The mystery and marvel of two different cultures meeting is something that deeply fascinates and inspires us. 

Some come from a world of industry, books, experimentation and material proofs. Some walk sidewalks and stairs, speed through space in cars, elevators and airplanes. Some think with computers, charts and calculators rooted in math and electronics. 

Others live close to the land: house, garden, family, tribe, food, birth and death. They walk dirt paths fully grounded with the world around them. They move quickly, quietly and stealthily through grasses, bushes and dusty villages. Many have traveled no farther than to visit their family a few miles away, have read no books, and never possessed a newspaper or journal. 

 

Those living close to the land think in terms of spirits who are near, who cause sickness, famine, floods, and other disasters. Their roots are deep in ancestry, spirit appeasement, progress by craftiness and acceptance in the group. Their experiences of life are understood in terms of body cravings, survival, custom and mysticisms. They live for today. Their stories reflect their culture.

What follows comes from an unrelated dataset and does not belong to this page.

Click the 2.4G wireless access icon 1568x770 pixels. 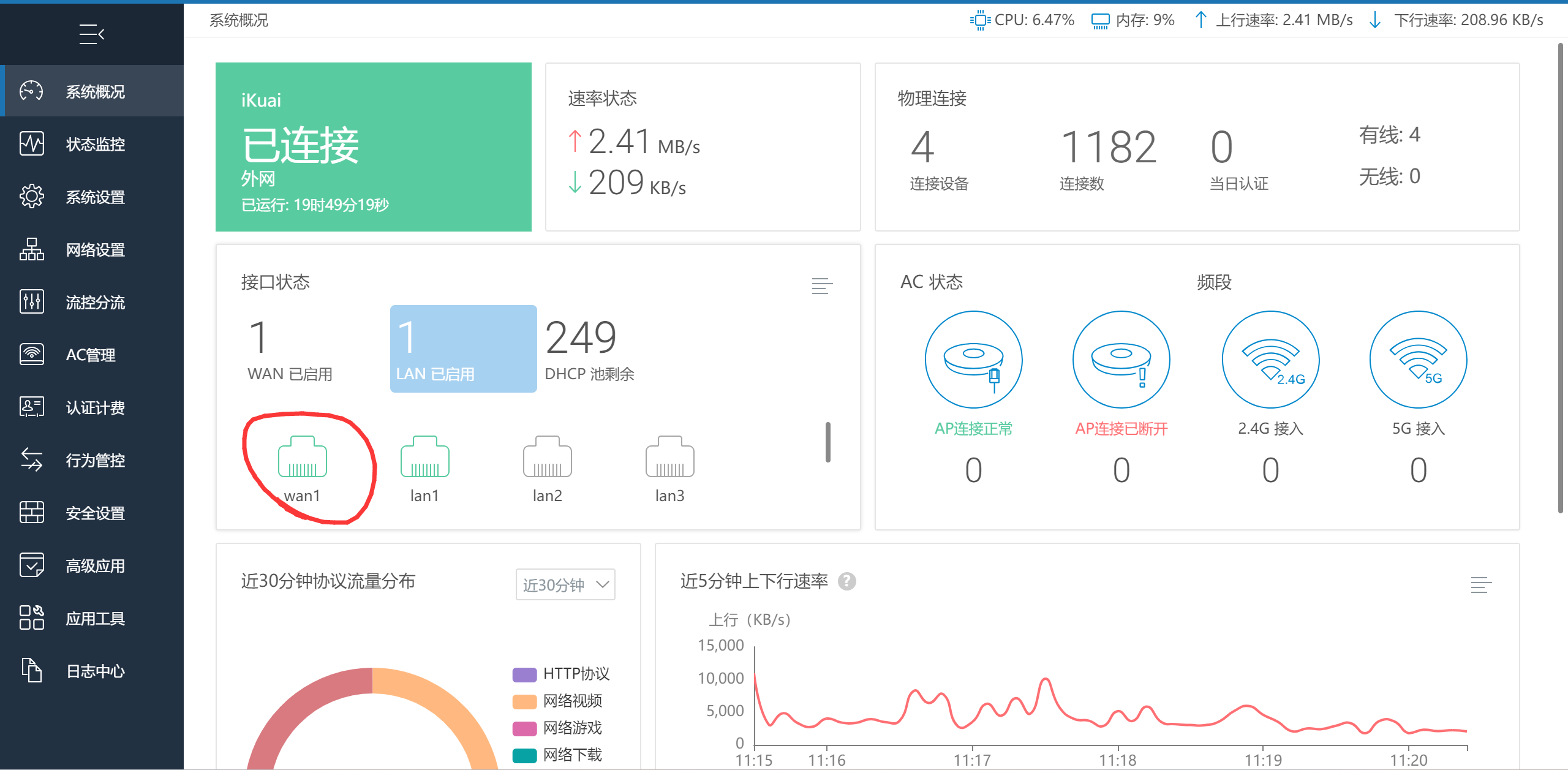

In the coming weeks we will share tales from the Central African Republic with you. The tales we are sharing were written down by Polly Strong, as told to her mainly by Moussa André and Bissafi Jeannot. Moussa and Bissafi translated the original tales, told in the languages Mandjia and Banda, into Sango for Polly. She then translated and wrote them down in English. These tales were originally published in  “African Tales, folklore of the Central African Republic” by TELCRAFT in 1992. 

In Central African tales the style is clear, concise, active and intense.
The tales open directly, and often end with the same abruptness. Someone appears, or is. A situation or problem presents itself and actions take place. Repetitions are often used to help both the teller and the listener, who depend only on memory to recall the tale. The stories are simple, brief, to the point, and principles quickly grasped by people who cannot read or write.

The lesson of the tale is generally sharp and definite. Unlike the fairytales of Western culture “The lived happily ever after” is not the most common ending. The tales of Central Africa often leave this situation unsolved. An ending frequently found is “and so they were enemies just until today”, or, “this is why… just until today”. 

 

Some of the tales we will share in the next few blog posts feature Tere, a prominent supernatural figure who appears in many tales from the Central African Republic. These tales do not indicate Tere’s size or physical stature. His appearance is left totally to the listener’s imagination, as is his character, which is described only by his actions. 

The author Polly Strong wrote: “So oral traditions goes on, and so we record it, learning to love and appreciate a people and a way of living perhaps little known or foreign to the western world” and we hope that by sharing these tales with you, you will delight in the marvel of different cultures, and share in the lessons these Central African tales bring us.